[OBJECTIVE] Copy out the lines of the listing below word for word, from the line containing "Last Name (111, 436)" through the line containing "法務統計 (38, 758)", including both.

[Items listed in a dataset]
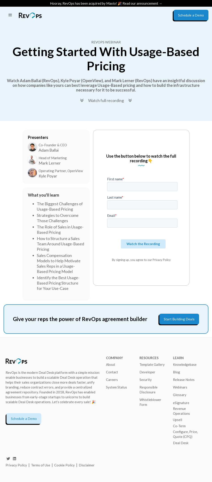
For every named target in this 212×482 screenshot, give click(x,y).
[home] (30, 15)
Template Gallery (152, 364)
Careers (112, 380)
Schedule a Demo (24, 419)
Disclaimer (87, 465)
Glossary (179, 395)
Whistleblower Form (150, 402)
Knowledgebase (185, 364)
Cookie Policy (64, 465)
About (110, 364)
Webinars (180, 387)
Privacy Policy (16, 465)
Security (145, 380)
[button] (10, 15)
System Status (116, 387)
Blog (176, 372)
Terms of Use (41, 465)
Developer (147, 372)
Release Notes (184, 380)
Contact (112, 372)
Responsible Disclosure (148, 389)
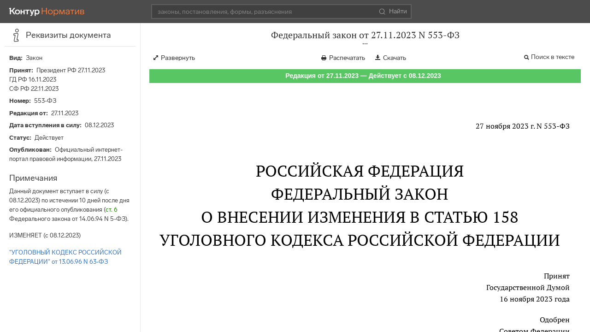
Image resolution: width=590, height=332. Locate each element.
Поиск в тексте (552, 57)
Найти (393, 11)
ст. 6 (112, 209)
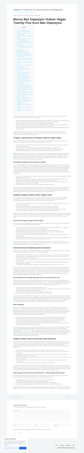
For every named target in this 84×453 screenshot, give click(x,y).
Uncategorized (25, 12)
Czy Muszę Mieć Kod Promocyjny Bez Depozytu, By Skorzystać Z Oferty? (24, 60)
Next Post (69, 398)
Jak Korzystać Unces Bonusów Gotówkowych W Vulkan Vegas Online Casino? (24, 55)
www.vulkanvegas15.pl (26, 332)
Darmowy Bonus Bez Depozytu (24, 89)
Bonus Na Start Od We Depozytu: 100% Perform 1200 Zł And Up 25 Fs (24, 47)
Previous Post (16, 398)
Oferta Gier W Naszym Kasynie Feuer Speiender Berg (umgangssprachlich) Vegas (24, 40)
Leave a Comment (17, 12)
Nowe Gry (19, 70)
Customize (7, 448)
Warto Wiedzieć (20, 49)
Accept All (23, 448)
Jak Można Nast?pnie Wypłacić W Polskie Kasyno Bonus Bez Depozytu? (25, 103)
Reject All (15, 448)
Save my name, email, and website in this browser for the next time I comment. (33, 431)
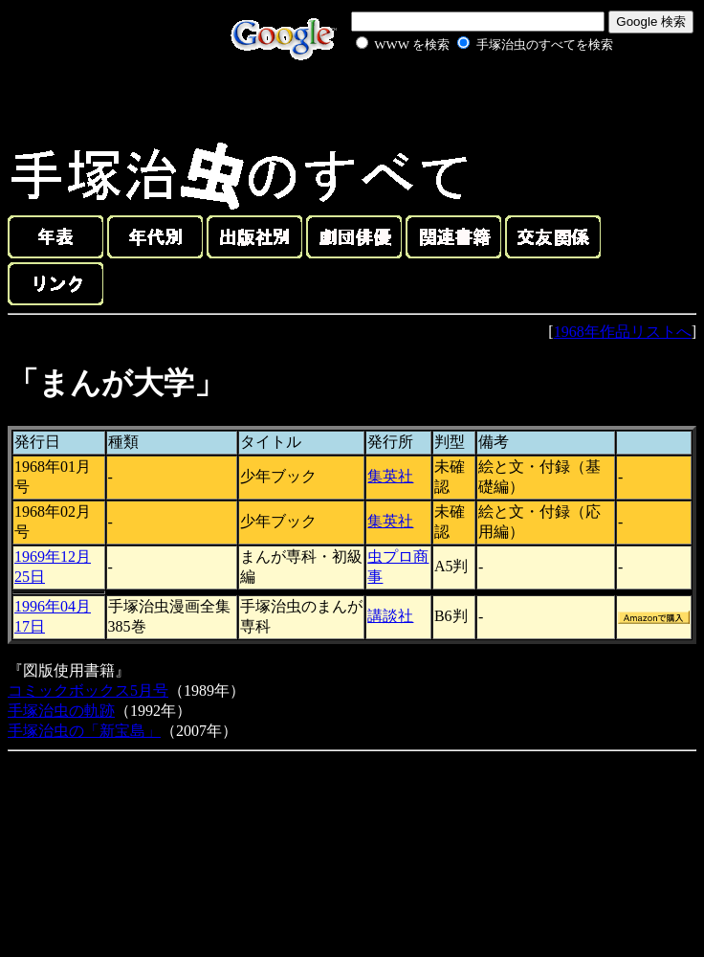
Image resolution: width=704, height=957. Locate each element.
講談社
==
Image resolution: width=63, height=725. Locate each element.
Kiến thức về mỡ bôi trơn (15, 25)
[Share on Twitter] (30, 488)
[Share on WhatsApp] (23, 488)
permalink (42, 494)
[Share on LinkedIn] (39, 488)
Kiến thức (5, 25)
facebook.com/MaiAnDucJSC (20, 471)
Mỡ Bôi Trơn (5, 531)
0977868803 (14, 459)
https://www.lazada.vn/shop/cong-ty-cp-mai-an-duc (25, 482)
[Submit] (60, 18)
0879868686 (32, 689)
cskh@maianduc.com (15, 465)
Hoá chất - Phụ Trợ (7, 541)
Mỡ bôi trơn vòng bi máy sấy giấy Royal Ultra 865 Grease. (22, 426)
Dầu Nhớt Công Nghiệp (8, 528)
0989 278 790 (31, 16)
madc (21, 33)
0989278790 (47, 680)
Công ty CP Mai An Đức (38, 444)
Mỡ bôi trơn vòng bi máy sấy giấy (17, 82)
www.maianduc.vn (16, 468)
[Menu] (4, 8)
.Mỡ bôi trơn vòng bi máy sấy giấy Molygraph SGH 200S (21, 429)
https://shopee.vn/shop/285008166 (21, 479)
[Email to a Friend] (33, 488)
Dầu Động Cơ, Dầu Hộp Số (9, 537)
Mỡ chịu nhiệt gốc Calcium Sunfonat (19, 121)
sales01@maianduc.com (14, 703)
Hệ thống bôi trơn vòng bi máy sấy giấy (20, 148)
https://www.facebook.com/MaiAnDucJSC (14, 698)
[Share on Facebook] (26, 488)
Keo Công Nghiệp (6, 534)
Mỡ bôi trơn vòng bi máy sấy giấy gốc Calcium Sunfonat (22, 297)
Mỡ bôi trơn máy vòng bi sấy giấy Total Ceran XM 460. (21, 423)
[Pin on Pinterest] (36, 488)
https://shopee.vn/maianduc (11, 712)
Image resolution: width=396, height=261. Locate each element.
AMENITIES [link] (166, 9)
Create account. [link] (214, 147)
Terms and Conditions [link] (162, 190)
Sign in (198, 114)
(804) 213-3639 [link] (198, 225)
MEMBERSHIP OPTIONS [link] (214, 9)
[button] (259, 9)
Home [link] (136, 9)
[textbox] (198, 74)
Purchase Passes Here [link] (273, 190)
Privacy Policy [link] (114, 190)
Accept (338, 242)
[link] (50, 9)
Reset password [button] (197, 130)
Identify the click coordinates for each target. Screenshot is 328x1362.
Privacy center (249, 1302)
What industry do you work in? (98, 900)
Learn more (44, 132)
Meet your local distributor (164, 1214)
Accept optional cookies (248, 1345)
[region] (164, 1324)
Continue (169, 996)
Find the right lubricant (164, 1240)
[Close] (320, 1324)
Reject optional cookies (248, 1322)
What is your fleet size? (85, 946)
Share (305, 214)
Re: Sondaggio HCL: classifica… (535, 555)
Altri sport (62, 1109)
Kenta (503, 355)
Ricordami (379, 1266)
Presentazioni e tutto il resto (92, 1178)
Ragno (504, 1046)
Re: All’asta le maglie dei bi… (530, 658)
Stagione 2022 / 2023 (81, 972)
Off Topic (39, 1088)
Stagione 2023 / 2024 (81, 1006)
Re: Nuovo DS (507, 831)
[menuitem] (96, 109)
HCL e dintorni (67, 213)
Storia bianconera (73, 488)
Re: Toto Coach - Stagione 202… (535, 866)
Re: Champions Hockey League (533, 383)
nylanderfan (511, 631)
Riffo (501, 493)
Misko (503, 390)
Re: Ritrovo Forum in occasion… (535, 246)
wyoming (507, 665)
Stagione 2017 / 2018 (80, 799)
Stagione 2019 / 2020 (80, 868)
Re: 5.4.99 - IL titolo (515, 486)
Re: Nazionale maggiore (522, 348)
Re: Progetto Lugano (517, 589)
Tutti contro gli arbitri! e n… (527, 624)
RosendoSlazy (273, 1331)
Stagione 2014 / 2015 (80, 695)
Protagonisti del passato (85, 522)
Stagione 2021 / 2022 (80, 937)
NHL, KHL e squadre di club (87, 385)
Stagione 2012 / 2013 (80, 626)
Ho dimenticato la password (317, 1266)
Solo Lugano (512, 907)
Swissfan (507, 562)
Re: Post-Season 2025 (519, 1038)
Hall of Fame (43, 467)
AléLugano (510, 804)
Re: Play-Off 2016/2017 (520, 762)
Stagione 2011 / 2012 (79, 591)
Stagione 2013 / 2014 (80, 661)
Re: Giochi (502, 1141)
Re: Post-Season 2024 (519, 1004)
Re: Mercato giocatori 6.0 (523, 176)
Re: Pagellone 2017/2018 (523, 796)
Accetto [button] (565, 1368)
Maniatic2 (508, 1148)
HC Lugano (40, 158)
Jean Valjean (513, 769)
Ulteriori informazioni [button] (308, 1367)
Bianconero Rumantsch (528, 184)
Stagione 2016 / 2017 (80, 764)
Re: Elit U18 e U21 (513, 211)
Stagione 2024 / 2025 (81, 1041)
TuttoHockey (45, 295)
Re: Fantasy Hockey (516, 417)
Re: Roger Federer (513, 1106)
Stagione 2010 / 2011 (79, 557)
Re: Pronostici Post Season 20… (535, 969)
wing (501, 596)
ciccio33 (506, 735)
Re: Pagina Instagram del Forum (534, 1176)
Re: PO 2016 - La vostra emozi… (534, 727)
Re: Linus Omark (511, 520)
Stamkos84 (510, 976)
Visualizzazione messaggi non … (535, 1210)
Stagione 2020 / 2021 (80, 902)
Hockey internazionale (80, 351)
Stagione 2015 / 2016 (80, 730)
...
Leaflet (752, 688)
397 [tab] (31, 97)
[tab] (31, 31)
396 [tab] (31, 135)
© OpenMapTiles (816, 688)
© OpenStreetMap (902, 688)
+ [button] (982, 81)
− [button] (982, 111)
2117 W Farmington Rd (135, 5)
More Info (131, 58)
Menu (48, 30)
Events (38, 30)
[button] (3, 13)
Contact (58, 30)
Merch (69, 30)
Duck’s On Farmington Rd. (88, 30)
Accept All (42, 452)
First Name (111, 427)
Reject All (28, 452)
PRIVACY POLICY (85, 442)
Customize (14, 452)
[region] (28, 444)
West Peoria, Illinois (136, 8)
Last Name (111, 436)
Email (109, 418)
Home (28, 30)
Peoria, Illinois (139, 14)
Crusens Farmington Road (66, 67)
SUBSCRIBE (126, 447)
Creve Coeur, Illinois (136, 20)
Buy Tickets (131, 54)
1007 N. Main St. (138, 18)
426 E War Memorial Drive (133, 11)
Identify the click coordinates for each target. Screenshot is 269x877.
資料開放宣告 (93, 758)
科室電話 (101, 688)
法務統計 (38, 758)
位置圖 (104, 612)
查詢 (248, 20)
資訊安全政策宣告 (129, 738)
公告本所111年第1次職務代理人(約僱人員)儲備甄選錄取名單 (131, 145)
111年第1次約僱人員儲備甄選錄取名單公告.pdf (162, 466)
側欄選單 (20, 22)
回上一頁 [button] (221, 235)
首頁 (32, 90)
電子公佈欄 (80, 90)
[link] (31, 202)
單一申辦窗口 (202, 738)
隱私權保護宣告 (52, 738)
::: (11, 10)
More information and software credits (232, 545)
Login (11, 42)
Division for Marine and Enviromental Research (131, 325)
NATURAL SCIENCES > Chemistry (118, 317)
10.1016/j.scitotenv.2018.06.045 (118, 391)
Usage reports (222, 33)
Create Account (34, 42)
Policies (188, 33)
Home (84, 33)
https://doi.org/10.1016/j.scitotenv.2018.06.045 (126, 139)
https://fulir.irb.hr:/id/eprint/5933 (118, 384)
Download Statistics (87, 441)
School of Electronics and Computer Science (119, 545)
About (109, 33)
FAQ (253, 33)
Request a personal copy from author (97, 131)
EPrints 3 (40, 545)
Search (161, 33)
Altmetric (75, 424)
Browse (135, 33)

[RESPONSE TO THE EXERCISE]
Last Name (111, 436)
Email (109, 418)
Home (28, 30)
Peoria, Illinois (139, 14)
Crusens Farmington Road (66, 67)
SUBSCRIBE (126, 447)
Creve Coeur, Illinois (136, 20)
Buy Tickets (131, 54)
1007 N. Main St. (138, 18)
426 E War Memorial Drive (133, 11)
Identify the click coordinates for each target. Screenshot is 269x877.
資料開放宣告 (93, 758)
科室電話 (101, 688)
法務統計 (38, 758)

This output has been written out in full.